This post on the STM32 forum contained a link to STM32F429 DMA2D bilinear bitmap resize by Alessandro Rocchegiani, which is a combination of several nice tricks utilizing the DMA2D unit of STM32:
- stretching/contracting image vertically thanks to the fact, that source and destination "pointers" of DMA2D can skip (in ST's parlance, offset) different number of pixels at the end of the line (DMA2D_FGOR.LO/DMA2D_BGOR.LO for source(s); DMA2D_OOR.LO for destination
- stretching/contracting image horizontally, working "manually" column-by-column, in destination columns (i.e. DMA2D moves 1xN rectangles, repeated M times for MxN destination size). As this process is less efficient than the vertical stretch/contraction, both because it is performed column-by-column, and it is to be
- linear pixels color interpolation for each stretch/contraction step utilizing the blending feature of DMA2D (with appropriately set alphas for background/foreground, each sourcing from appropriate row/column), to result in the bilinear resize algorithm after both stretch/contraction has been performed
Basing on the "manually Mx repeated 1xN transfer" trick for MxN images, together with the different skip/offset of source and destination, three additional transformations can be performed: flip (mirroring) around vertical axis [2], flip around one of the diagonals [3], and 90° rotation [4]. Also, flip (mirroring) around horizontal axis [1] can be performed as "manually Nx repeated Nx1 transfer".

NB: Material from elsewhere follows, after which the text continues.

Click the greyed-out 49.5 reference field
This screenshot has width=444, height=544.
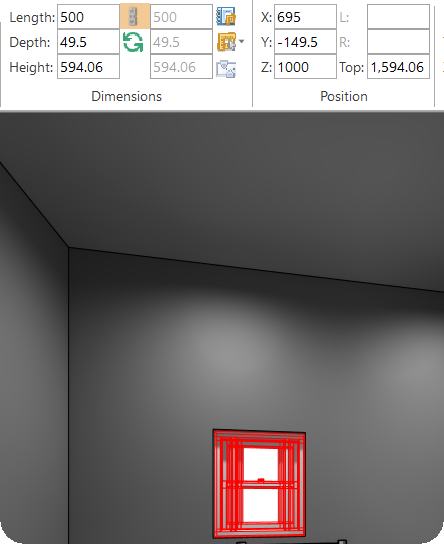coord(181,42)
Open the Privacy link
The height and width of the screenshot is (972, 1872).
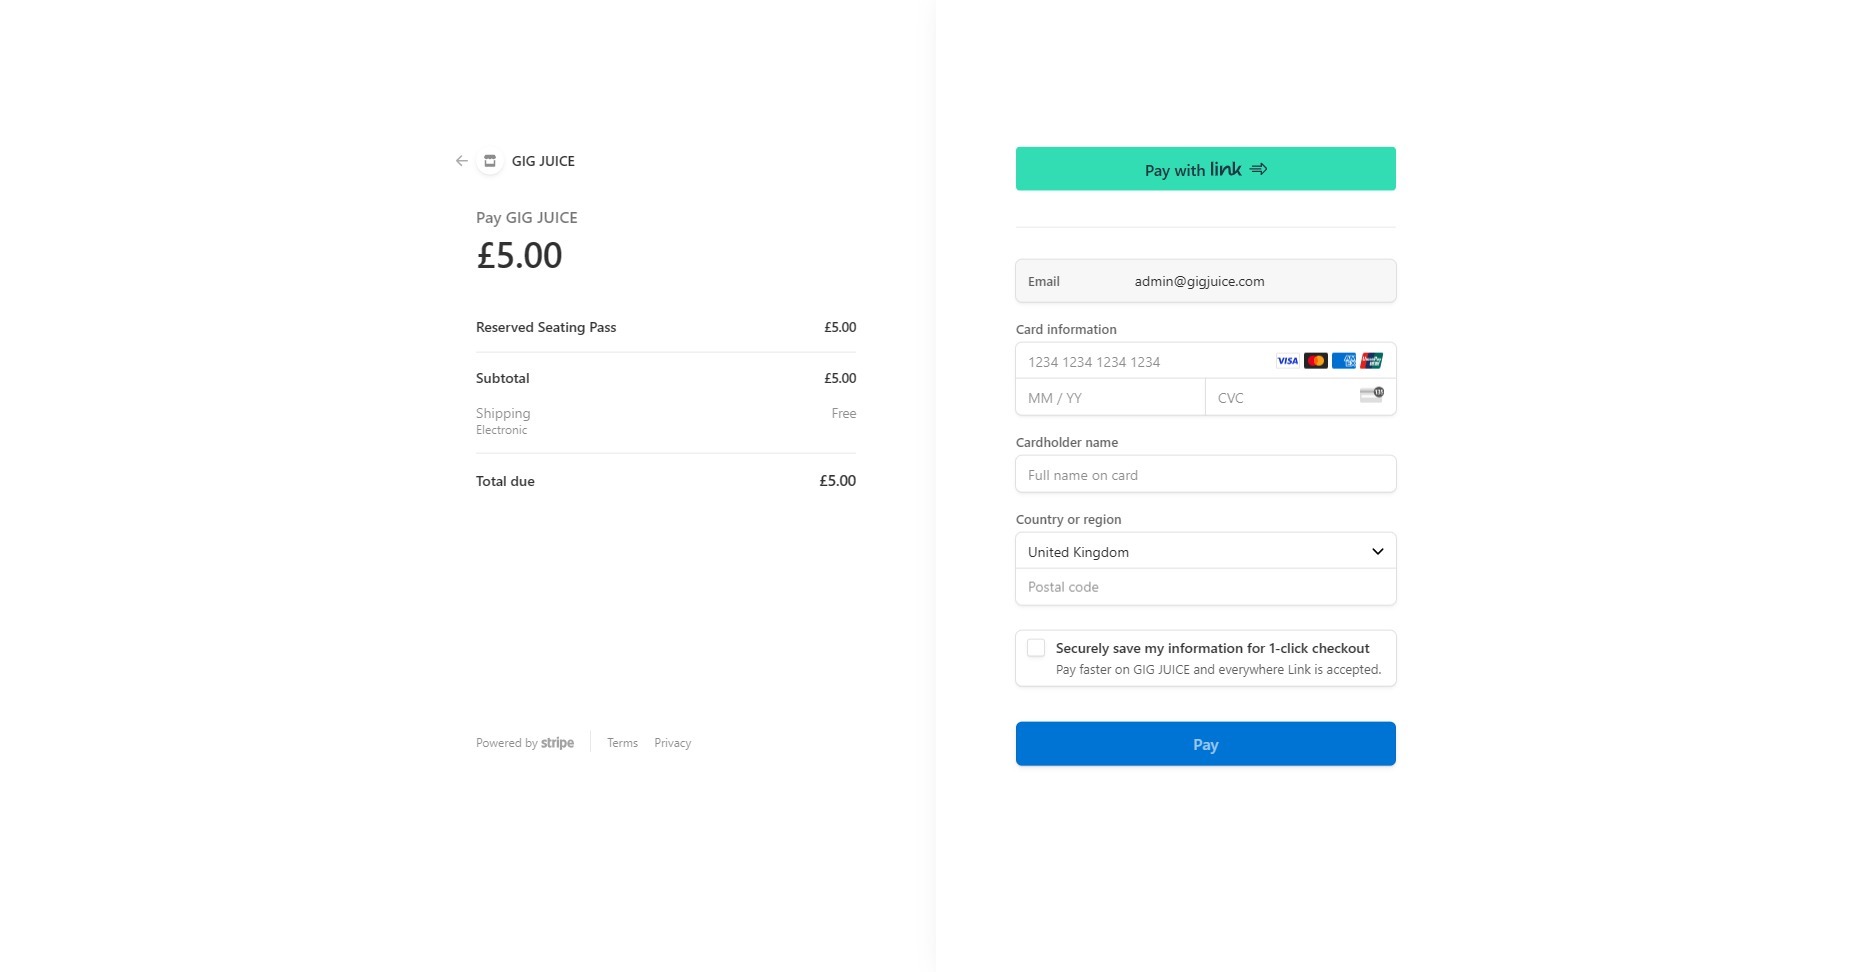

Some of these transformations may be combined to a single process (e.g. 90° rotation and resize). [1] and [2] can be used also to scroll images.
The "manual" overhead may result in these transformations being performed using DMA2D to be more expensive than performing them manually. For the non-integer expansions/stretch, the color interpolation using DMA2D's blending is almost certainly more efficient than performing it in software, and especially for larger images even the plain transformations may turn out to be more efficient/faster.